2019/07/22
安心、それが最大の敵だ
小貝川の決壊
鬼怒川とほぼ並行して流れる小貝川は昭和56年(1981)と同61年(1986)に堤防が決壊し流域に大被害をもたらした。56年8月、台風15号が襲来し、小貝川高須橋上流左岸が決壊した。床上浸水1569戸、被害総面積3300ヘクタール、当時の竜ケ崎、藤代、利根、河内、新利根の1市2町2村が浸水被害を受けた。61年8月、台風10号が襲来し、下館での雨量は381ミリに上った。小貝川流域は各地で浸水した。当時の下館と石下で堤防が決壊した。浸水面積4300ヘクタール。浸水家屋4500戸という大被害となった。下館市母子島(はこじま)地区の被害は甚大で、浸水家屋4479戸、床上浸水1473戸に上った。
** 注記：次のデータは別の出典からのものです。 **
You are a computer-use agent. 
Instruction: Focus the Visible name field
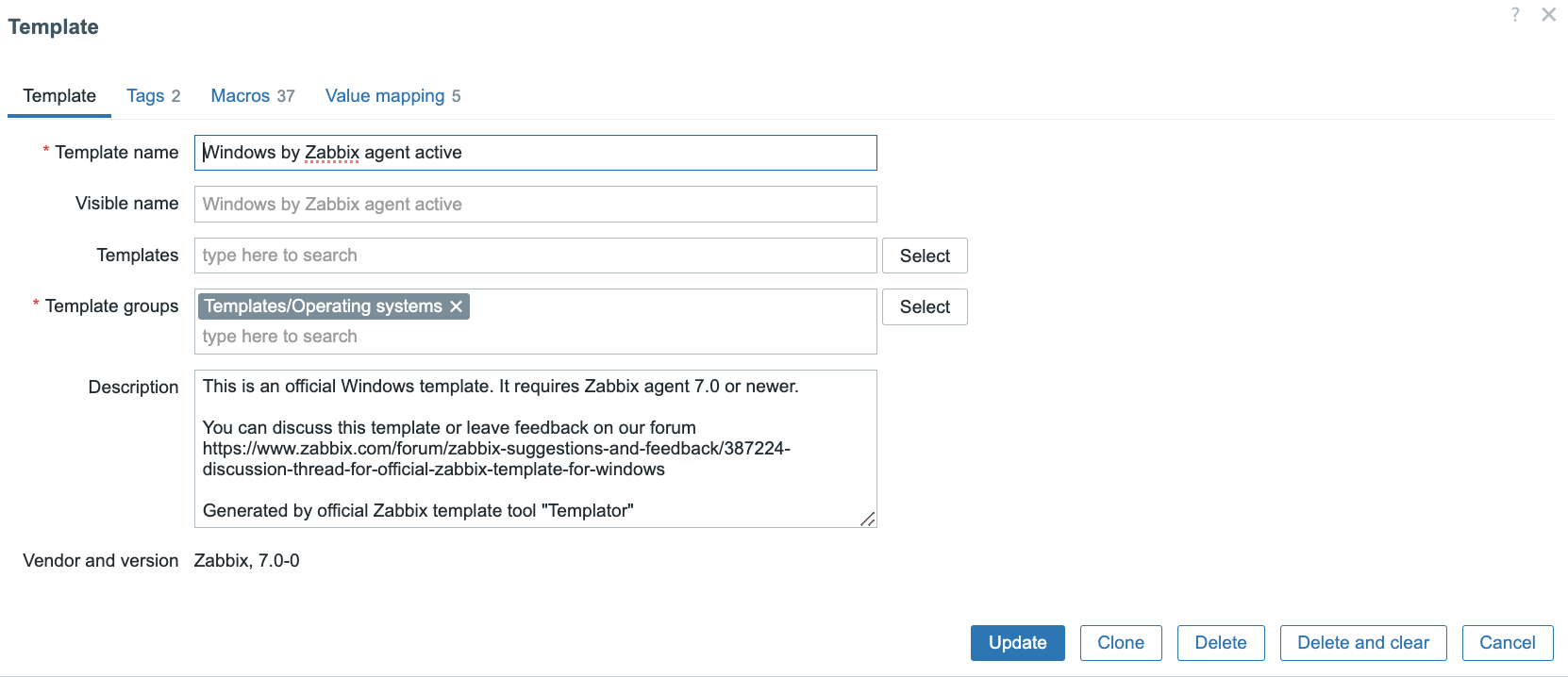pyautogui.click(x=535, y=205)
政府は被災地母子島地区に対する激甚災害対策特別緊急事業(「激特事業」)に乗り出し、総事業費208億円を計上した。9.6キロの河川区間を改修し、母子島5集落の108戸を盛土した1カ所に集中移転し、さらには広大な遊水地(面積160ヘクタール、治水容量500万立方メートル)を造成した。盛土した地域への集団移転と遊水地の造成とを組み合わせた画期的な治水事業だった。
参考文献:国土交通省資料、常総市役所資料、筑波大学附属図書館資料。